> [WORK TO COMPLETE] Turn the lines below into a numbered list, and skip any blank lines.

[Source data]
□ □ □ □ □
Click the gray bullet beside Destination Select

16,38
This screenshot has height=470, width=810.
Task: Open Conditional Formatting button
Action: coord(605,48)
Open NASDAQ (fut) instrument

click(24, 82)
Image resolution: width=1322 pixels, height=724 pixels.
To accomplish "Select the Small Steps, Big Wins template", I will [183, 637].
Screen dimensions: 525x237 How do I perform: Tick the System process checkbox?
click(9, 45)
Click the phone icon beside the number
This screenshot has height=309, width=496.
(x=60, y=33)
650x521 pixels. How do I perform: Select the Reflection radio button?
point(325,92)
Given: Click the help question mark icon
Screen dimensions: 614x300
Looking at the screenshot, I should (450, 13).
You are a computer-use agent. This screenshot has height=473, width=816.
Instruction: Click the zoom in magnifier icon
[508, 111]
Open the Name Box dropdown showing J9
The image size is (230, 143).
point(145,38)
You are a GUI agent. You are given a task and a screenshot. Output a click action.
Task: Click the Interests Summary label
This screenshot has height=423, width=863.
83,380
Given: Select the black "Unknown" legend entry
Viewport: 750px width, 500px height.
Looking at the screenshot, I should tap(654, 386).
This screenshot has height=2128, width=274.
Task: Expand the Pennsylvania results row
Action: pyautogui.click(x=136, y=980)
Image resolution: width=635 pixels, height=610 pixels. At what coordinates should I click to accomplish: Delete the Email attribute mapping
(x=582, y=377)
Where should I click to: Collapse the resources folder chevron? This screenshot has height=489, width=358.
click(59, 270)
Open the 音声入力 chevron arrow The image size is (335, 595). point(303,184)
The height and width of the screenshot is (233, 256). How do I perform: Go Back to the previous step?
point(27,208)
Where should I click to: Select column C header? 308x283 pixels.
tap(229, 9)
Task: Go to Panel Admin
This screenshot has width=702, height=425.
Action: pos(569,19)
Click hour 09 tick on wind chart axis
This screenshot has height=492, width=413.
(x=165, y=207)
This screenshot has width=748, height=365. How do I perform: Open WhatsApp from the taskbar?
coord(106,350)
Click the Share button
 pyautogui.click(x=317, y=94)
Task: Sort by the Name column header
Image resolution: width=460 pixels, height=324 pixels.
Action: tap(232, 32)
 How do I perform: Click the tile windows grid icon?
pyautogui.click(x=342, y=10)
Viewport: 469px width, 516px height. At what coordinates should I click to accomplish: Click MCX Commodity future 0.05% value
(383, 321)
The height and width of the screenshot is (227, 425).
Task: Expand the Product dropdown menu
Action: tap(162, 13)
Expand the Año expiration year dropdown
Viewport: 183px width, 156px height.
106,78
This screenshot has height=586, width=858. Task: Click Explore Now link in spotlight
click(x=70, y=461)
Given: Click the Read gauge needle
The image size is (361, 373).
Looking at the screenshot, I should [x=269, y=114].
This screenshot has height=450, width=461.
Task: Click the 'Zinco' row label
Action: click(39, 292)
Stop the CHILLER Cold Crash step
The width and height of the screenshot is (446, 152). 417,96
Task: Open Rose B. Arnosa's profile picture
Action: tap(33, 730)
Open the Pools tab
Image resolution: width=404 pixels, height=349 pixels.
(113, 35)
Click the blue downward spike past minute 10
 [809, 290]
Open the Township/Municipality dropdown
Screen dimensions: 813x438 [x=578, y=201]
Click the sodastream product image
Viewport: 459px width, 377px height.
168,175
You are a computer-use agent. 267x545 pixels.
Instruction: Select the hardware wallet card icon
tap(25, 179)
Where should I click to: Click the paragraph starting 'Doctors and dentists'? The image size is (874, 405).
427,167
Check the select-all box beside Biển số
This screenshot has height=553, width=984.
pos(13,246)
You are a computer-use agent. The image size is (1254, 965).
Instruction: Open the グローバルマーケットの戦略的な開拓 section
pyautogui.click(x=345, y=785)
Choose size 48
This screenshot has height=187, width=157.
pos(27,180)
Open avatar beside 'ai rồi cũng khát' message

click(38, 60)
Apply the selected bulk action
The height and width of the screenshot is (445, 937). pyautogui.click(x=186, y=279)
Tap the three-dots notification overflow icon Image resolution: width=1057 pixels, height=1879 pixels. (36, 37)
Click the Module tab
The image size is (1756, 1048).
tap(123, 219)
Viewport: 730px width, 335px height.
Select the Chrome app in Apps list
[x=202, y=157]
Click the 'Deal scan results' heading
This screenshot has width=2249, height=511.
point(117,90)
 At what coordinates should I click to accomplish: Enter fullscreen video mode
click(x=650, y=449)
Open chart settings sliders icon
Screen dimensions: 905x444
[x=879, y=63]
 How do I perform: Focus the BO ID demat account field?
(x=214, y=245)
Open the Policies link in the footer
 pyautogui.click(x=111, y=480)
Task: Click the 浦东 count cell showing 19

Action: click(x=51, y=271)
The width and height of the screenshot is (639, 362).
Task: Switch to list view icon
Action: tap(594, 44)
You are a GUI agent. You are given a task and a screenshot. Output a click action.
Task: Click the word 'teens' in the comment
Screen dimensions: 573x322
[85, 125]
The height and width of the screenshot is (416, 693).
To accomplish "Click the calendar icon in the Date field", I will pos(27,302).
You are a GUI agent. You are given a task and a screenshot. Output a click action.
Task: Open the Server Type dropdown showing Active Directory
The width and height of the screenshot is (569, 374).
□ □ □ □ □
> [THE ANSWER]
1. Click the gray bullet beside Destination Select
2. 16,38
3. This screenshot has height=470, width=810.
4. Task: Open Conditional Formatting button
5. Action: coord(605,48)
6. Open NASDAQ (fut) instrument
7. click(24, 82)
8. Image resolution: width=1322 pixels, height=724 pixels.
9. To accomplish "Select the Small Steps, Big Wins template", I will [183, 637].
10. Screen dimensions: 525x237 How do I perform: Tick the System process checkbox?
11. click(9, 45)
12. Click the phone icon beside the number
13. This screenshot has height=309, width=496.
14. (x=60, y=33)
15. 650x521 pixels. How do I perform: Select the Reflection radio button?
16. point(325,92)
17. Given: Click the help question mark icon
18. Screen dimensions: 614x300
19. Looking at the screenshot, I should (450, 13).
20. You are a computer-use agent. This screenshot has height=473, width=816.
21. Instruction: Click the zoom in magnifier icon
22. [508, 111]
23. Open the Name Box dropdown showing J9
24. The image size is (230, 143).
25. point(145,38)
26. You are a GUI agent. You are given a task and a screenshot. Output a click action.
27. Task: Click the Interests Summary label
28. This screenshot has height=423, width=863.
29. 83,380
30. Given: Select the black "Unknown" legend entry
31. Viewport: 750px width, 500px height.
32. Looking at the screenshot, I should tap(654, 386).
33. This screenshot has height=2128, width=274.
34. Task: Expand the Pennsylvania results row
35. Action: pyautogui.click(x=136, y=980)
36. Image resolution: width=635 pixels, height=610 pixels. At what coordinates should I click to accomplish: Delete the Email attribute mapping
37. (x=582, y=377)
38. Where should I click to: Collapse the resources folder chevron? This screenshot has height=489, width=358.
39. click(59, 270)
40. Open the 音声入力 chevron arrow The image size is (335, 595). point(303,184)
41. The height and width of the screenshot is (233, 256). How do I perform: Go Back to the previous step?
42. point(27,208)
43. Where should I click to: Select column C header? 308x283 pixels.
44. tap(229, 9)
45. Task: Go to Panel Admin
46. This screenshot has width=702, height=425.
47. Action: pos(569,19)
48. Click hour 09 tick on wind chart axis
49. This screenshot has height=492, width=413.
50. (x=165, y=207)
51. This screenshot has width=748, height=365. How do I perform: Open WhatsApp from the taskbar?
52. coord(106,350)
53. Click the Share button
54.  pyautogui.click(x=317, y=94)
55. Task: Sort by the Name column header
56. Image resolution: width=460 pixels, height=324 pixels.
57. Action: tap(232, 32)
58.  How do I perform: Click the tile windows grid icon?
59. pyautogui.click(x=342, y=10)
60. Viewport: 469px width, 516px height. At what coordinates should I click to accomplish: Click MCX Commodity future 0.05% value
61. (383, 321)
62. The height and width of the screenshot is (227, 425).
63. Task: Expand the Product dropdown menu
64. Action: tap(162, 13)
65. Expand the Año expiration year dropdown
66. Viewport: 183px width, 156px height.
67. 106,78
68. This screenshot has height=586, width=858. Task: Click Explore Now link in spotlight
69. click(x=70, y=461)
70. Given: Click the Read gauge needle
71. The image size is (361, 373).
72. Looking at the screenshot, I should [x=269, y=114].
73. This screenshot has height=450, width=461.
74. Task: Click the 'Zinco' row label
75. Action: click(39, 292)
76. Stop the CHILLER Cold Crash step
77. The width and height of the screenshot is (446, 152). 417,96
78. Task: Open Rose B. Arnosa's profile picture
79. Action: tap(33, 730)
80. Open the Pools tab
81. Image resolution: width=404 pixels, height=349 pixels.
82. (113, 35)
83. Click the blue downward spike past minute 10
84.  [809, 290]
85. Open the Township/Municipality dropdown
86. Screen dimensions: 813x438 [x=578, y=201]
87. Click the sodastream product image
88. Viewport: 459px width, 377px height.
89. 168,175
90. You are a computer-use agent. 267x545 pixels.
91. Instruction: Select the hardware wallet card icon
92. tap(25, 179)
93. Where should I click to: Click the paragraph starting 'Doctors and dentists'? The image size is (874, 405).
94. 427,167
95. Check the select-all box beside Biển số
96. This screenshot has height=553, width=984.
97. pos(13,246)
98. You are a computer-use agent. The image size is (1254, 965).
99. Instruction: Open the グローバルマーケットの戦略的な開拓 section
100. pyautogui.click(x=345, y=785)
101. Choose size 48
102. This screenshot has height=187, width=157.
103. pos(27,180)
104. Open avatar beside 'ai rồi cũng khát' message
105. click(38, 60)
106. Apply the selected bulk action
107. The height and width of the screenshot is (445, 937). pyautogui.click(x=186, y=279)
108. Tap the three-dots notification overflow icon Image resolution: width=1057 pixels, height=1879 pixels. (36, 37)
109. Click the Module tab
110. The image size is (1756, 1048).
111. tap(123, 219)
112. Viewport: 730px width, 335px height.
113. Select the Chrome app in Apps list
114. [x=202, y=157]
115. Click the 'Deal scan results' heading
116. This screenshot has width=2249, height=511.
117. point(117,90)
118.  At what coordinates should I click to accomplish: Enter fullscreen video mode
119. click(x=650, y=449)
120. Open chart settings sliders icon
121. Screen dimensions: 905x444
122. [x=879, y=63]
123.  How do I perform: Focus the BO ID demat account field?
124. (x=214, y=245)
125. Open the Policies link in the footer
126.  pyautogui.click(x=111, y=480)
127. Task: Click the 浦东 count cell showing 19
128. Action: click(x=51, y=271)
129. The width and height of the screenshot is (639, 362).
130. Task: Switch to list view icon
131. Action: tap(594, 44)
132. You are a GUI agent. You are given a task and a screenshot. Output a click action.
133. Task: Click the word 'teens' in the comment
134. Screen dimensions: 573x322
135. [85, 125]
136. The height and width of the screenshot is (416, 693).
137. To accomplish "Click the calendar icon in the Date field", I will pos(27,302).
138. You are a GUI agent. You are given a task and a screenshot. Output a click action.
139. Task: Open the Server Type dropdown showing Active Directory
140. The width and height of the screenshot is (569, 374).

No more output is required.